3)N52 Permanent Magnets: The project utilizes N52 permanent magnets in rectangular shape due to their availability in Pakistan, providing the necessary magnetic strength for efficient motor operation.
4)CAD Modeling and FEA Analysis: SolidWorks is employed for CAD modeling to construct detailed designs, while Ansys Maxwell facilitates finite element analysis (FEA) to optimize performance and validate design choices.
5)Prototype Development: Prototypes are iteratively developed based on simulation results obtained from FEA analysis, ensuring that the final design meets performance requirements and operational needs.
Outcome
1:Design and Simulation Results: Detailed designs and simulation results showcasing the motor's performance characteristics, including torque-speed curves, efficiency maps, electromagnetic forces, and thermal behavior.
2:Prototype Development: Construction and testing of a physical prototype demonstrating the feasibility and performance of the coreless axial flux permanent magnet motor design.

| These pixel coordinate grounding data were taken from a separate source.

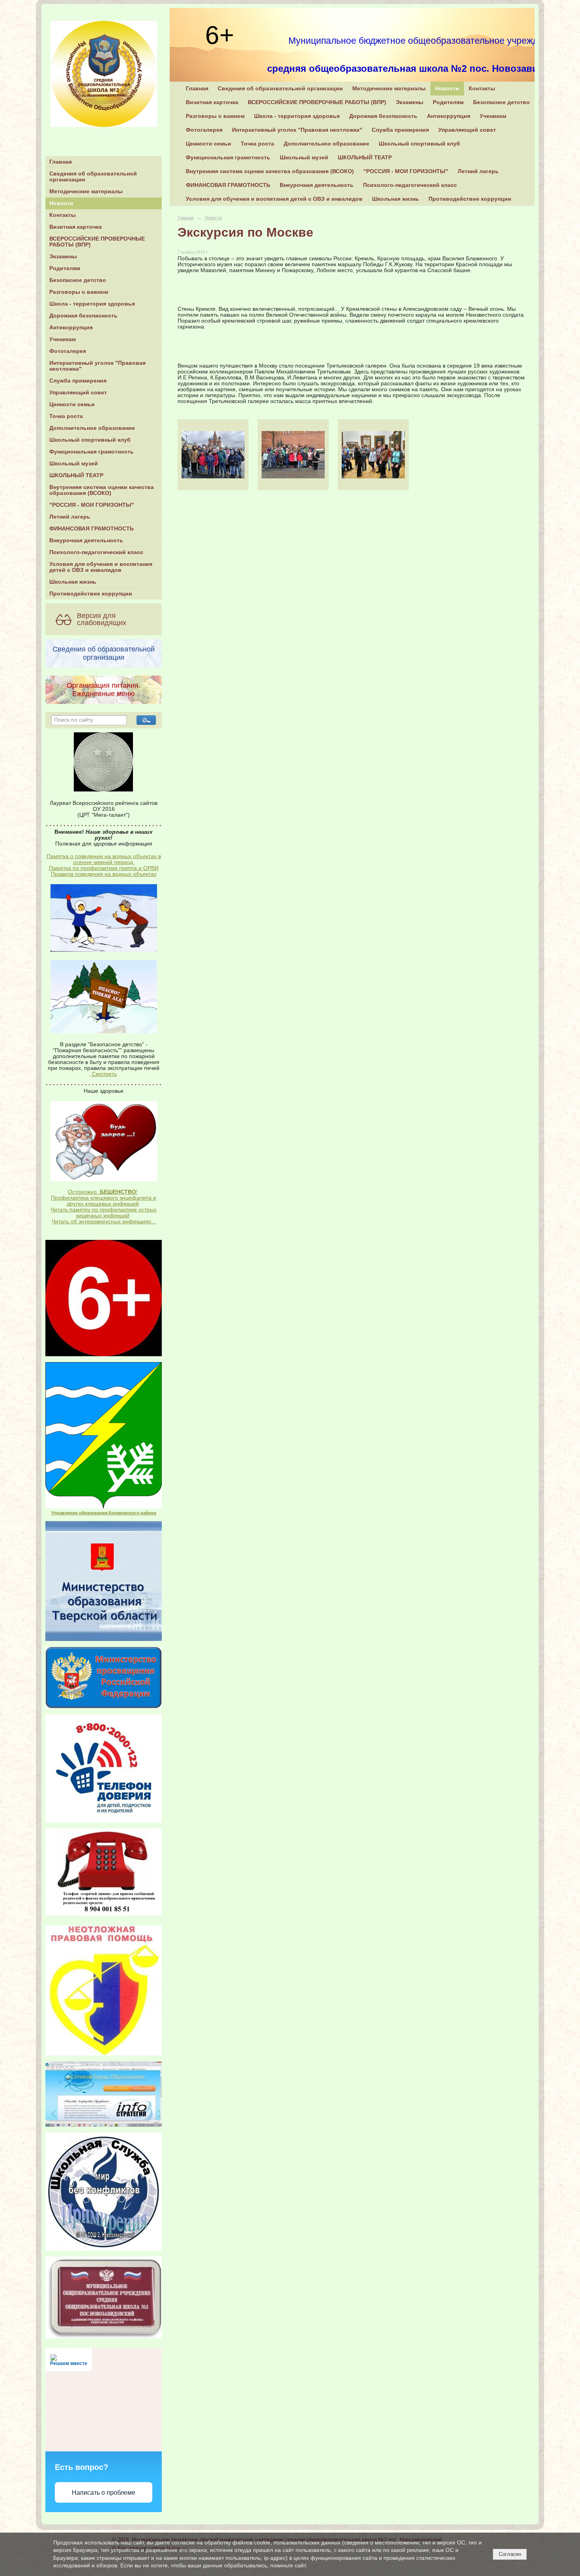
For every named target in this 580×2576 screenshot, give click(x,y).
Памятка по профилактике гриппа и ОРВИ (104, 868)
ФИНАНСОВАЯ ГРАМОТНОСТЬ (91, 529)
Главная (60, 162)
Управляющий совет (78, 393)
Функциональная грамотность (91, 452)
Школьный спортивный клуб (90, 440)
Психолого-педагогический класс (96, 552)
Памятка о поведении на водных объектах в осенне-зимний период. (104, 859)
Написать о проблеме (103, 2492)
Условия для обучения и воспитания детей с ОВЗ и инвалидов (100, 567)
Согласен (510, 2554)
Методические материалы (86, 191)
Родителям (64, 268)
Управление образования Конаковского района (103, 1512)
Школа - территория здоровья (92, 304)
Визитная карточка (75, 227)
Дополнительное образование (92, 428)
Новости (61, 203)
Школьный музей (73, 464)
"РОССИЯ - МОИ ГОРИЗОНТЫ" (91, 505)
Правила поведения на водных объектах (104, 874)
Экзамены (63, 256)
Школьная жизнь (72, 582)
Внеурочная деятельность (86, 540)
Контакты (62, 215)
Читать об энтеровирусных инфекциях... (104, 1222)
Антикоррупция (71, 327)
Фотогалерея (67, 351)
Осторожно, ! (103, 1192)
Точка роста (66, 416)
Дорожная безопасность (83, 316)
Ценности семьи (72, 404)
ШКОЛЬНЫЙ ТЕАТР (76, 475)
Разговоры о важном (78, 292)
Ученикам (62, 339)
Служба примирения (78, 381)
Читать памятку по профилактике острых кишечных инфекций (104, 1213)
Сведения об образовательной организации (93, 177)
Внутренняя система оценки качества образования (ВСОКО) (101, 490)
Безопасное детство (77, 280)
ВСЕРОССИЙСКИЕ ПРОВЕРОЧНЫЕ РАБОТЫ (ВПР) (97, 242)
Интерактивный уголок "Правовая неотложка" (97, 366)
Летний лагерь (69, 517)
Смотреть (103, 1074)
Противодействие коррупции (90, 594)
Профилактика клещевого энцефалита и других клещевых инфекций (103, 1201)
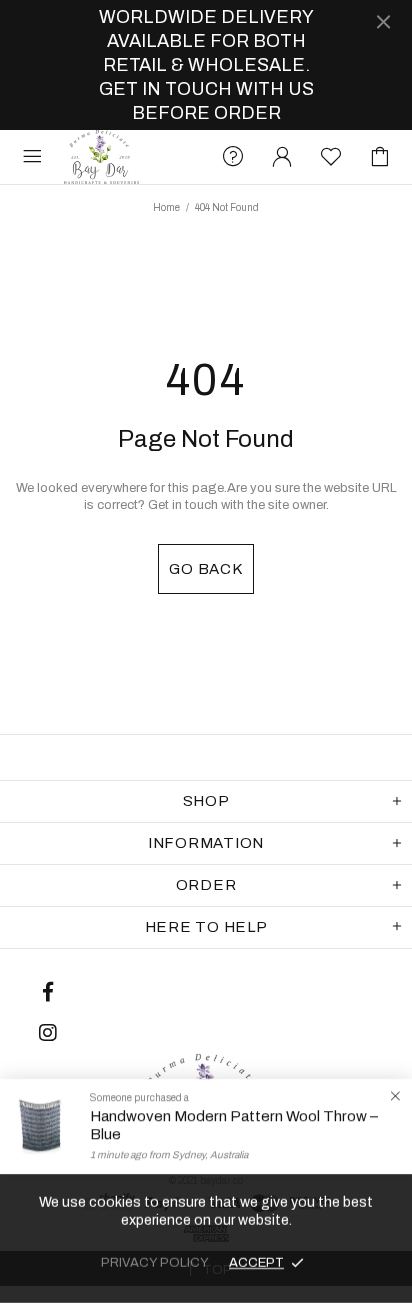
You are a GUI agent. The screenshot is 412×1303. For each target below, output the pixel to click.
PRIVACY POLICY (155, 1263)
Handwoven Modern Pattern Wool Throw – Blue (234, 1125)
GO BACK (205, 569)
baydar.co (101, 157)
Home (166, 207)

3:Performance Evaluation: Experimental evaluation of the motor's performance under various operating conditions, such as load variations, speed control, and temperature changes. This include measurements of torque, speed, efficiency, power output, and other relevant parameters.
4:Comparative Analysis: Comparison of the coreless axial flux permanent magnet motor with conventional motors (such as core-based axial flux motors or radial flux motors) in terms of performance, efficiency, size, weight, cost, and other relevant factors.